_Фрагмент текста_
Но ты писал про ангары, значит - стоянка. Поверь - там есть и дяди, и колючка, и таблички. А если всё-таки залез - значит дяди всё-таки позволили себе отлучиться. Но так везёт не всегда.

----------


## Snake

А если снимать не с территории аэродрома, а находясь в недалеко от ограждений - если таковые имеются, это как будет расцениватся? 
Или далеко (100-200м), но находясь в пределах ясной видимости?

----------


## juky-puky

На любом приличном аэродроме в День Авиации устраивают экскурсии. Тогда приходи и снимай всё, что влезет в объектив...

----------


## Snake

> На любом приличном аэродроме в День Авиации устраивают экскурсии. Тогда приходи и снимай всё, что влезет в объектив...


Ну ты прям просветил  :Biggrin:

----------


## Любомирский

По идее ничего не могут сделать, если снимаешь самолеты за колючкой. Так же любиетли авиафото работают.

----------


## Nazar

> По идее ничего не могут сделать, если снимаешь самолеты за колючкой. Так же любиетли авиафото работают.


Согласно нашему законодательству , фото и видео съемка , военных и режимных объектов , запрещена .
 Хоть из-за забора , так что если служба проявит бдительность и неукоснительное выполнение обязанностей ( что вряд-ли произойдет ) , арестуют , в лучшем случае заставят уничтожить фото , в худшем могут вызвать совсем другую службу. Я один раз , правда не по моей вине , а из-за неосведомленности службы о съемке , так попал .

_Раздел данных_
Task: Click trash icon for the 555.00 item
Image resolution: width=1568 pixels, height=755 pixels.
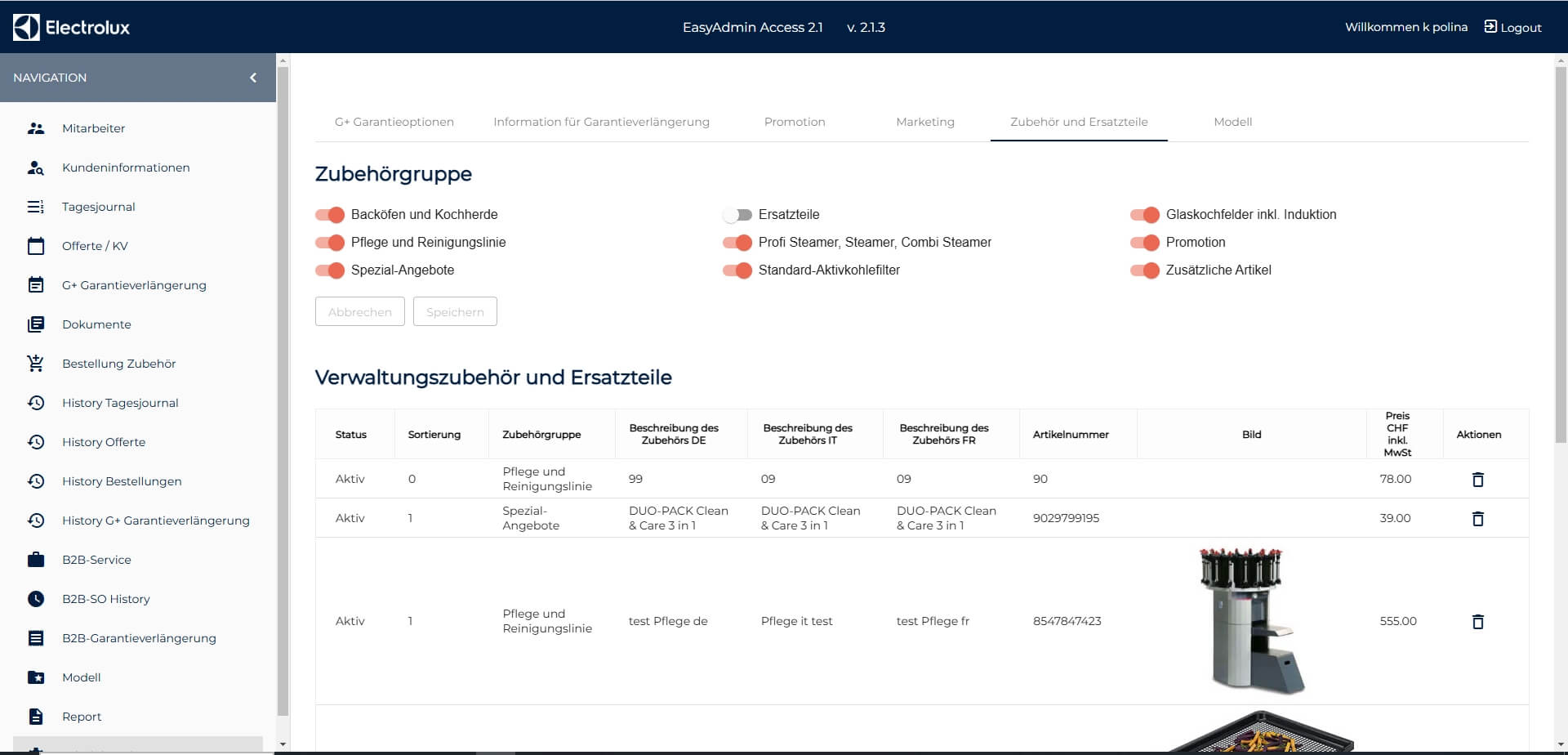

_Краткая задача_
Перепишите слово в слово часть фрагмента текста от слов «Но ты писал» до слов «как будет расцениватся?». Этот материал взят из другого источника.

_Полный ответ_
Но ты писал про ангары, значит - стоянка. Поверь - там есть и дяди, и колючка, и таблички. А если всё-таки залез - значит дяди всё-таки позволили себе отлучиться. Но так везёт не всегда.

----------


## Snake

А если снимать не с территории аэродрома, а находясь в недалеко от ограждений - если таковые имеются, это как будет расцениватся?